> Page text
(spark) 04/07: fix style

kabhwan Sun, 25 Jan 2026 18:25:44 -0800

This is an automated email from the ASF dual-hosted git repository.

kabhwan pushed a commit to branch 
WIP-python-data-source-admission-control-trigger-availablenow-change-the-method-signature
in repository https://gitbox.apache.org/repos/asf/spark.git


commit decb75e2f8609d2cdb0015b3fb1c4b1ff410634c
Author: Jungtaek Lim <[email protected]>
AuthorDate: Wed Jan 21 15:20:16 2026 +0900

    fix style
---
 python/pyspark/sql/datasource.py                   |  1 -
 python/pyspark/sql/datasource_internal.py          | 27 ++++----
 python/pyspark/sql/streaming/datasource.py         | 74 ++++++++--------------
 .../streaming/python_streaming_source_runner.py    | 39 +++++++-----
 .../sql/tests/test_python_streaming_datasource.py  | 13 ++--
 5 files changed, 71 insertions(+), 83 deletions(-)

diff --git a/python/pyspark/sql/datasource.py b/python/pyspark/sql/datasource.py
index 6adfd79f2631..f1908180a3ba 100644
--- a/python/pyspark/sql/datasource.py
+++ b/python/pyspark/sql/datasource.py
@@ -909,7 +909,6 @@ class SimpleDataSourceStreamReader(ABC):
         ...

> Task statement
In the commit email, how many files changed, and how many insertions and deletions were there?

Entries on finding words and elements
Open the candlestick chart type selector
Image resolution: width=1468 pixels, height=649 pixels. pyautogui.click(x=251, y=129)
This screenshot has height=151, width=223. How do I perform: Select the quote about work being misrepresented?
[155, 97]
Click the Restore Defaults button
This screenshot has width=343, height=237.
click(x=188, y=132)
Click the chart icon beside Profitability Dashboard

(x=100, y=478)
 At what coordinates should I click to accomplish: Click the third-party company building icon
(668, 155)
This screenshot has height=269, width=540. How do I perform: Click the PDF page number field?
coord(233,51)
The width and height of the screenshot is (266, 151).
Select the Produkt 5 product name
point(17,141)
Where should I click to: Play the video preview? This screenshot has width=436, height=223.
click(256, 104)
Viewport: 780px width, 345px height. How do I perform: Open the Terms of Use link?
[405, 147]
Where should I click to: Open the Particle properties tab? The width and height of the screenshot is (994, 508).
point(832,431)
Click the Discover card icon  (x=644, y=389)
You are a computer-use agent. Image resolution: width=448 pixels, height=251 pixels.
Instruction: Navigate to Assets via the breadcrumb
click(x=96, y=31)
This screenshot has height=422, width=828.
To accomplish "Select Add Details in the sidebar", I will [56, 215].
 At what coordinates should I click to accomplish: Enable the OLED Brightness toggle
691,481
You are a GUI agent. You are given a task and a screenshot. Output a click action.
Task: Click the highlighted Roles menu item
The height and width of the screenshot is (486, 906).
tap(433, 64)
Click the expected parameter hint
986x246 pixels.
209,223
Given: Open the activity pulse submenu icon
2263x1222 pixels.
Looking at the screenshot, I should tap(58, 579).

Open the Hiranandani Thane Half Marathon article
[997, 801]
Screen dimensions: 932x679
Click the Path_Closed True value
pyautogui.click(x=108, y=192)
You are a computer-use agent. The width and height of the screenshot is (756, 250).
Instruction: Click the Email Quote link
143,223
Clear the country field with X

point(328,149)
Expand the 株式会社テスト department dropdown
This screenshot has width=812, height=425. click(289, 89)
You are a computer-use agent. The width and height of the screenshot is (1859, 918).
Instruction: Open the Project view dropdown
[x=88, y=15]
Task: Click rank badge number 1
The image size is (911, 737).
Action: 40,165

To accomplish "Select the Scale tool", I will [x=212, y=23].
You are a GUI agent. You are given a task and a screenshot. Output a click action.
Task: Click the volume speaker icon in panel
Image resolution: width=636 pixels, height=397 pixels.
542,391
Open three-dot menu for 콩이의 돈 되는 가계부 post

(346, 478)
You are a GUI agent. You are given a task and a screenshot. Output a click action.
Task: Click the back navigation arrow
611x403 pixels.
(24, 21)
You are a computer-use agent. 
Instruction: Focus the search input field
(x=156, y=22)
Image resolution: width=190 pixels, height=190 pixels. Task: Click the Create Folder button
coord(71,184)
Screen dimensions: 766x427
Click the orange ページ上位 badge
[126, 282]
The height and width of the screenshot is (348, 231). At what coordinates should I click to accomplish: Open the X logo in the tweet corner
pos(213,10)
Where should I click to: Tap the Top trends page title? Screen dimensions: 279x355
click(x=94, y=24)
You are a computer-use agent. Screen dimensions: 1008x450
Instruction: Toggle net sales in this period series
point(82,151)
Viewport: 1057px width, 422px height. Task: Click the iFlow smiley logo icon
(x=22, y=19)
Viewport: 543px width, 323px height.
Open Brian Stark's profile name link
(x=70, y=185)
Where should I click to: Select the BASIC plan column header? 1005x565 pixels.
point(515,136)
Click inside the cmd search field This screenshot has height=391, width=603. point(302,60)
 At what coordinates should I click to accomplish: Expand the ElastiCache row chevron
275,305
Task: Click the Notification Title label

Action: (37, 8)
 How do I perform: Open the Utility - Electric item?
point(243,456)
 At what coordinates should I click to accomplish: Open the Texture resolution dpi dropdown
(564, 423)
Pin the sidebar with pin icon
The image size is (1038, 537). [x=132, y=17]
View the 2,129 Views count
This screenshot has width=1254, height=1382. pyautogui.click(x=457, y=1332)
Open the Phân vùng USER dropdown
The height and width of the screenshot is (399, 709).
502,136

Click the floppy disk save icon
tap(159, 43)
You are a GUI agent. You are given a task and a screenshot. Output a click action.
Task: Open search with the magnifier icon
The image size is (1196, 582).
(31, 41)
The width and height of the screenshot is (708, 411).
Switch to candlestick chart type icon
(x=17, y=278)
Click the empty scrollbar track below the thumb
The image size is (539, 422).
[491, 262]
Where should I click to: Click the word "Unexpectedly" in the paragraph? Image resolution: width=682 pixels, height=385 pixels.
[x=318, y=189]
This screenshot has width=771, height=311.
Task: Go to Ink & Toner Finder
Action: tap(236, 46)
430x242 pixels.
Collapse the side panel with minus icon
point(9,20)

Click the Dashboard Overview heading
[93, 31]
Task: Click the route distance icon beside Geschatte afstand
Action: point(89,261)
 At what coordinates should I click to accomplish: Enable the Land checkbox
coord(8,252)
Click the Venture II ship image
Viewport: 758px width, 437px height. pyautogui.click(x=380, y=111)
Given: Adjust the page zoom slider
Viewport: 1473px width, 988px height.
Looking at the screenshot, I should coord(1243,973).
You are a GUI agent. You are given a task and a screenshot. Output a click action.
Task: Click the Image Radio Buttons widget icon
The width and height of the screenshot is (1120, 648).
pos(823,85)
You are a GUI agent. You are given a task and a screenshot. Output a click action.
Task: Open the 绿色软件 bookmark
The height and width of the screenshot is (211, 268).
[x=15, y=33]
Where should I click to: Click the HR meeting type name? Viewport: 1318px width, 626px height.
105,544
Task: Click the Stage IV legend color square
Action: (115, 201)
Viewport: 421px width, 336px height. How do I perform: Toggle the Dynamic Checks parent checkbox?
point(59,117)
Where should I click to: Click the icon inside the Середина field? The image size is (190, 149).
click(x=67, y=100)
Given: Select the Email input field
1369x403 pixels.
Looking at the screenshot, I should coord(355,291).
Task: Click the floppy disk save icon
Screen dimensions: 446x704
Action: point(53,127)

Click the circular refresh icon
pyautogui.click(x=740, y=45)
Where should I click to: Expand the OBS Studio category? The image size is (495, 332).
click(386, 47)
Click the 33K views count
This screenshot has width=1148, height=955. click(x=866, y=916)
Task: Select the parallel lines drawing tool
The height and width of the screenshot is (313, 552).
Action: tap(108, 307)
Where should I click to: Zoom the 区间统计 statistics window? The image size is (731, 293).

> Output below
5 files changed, with 71 insertions and 83 deletions.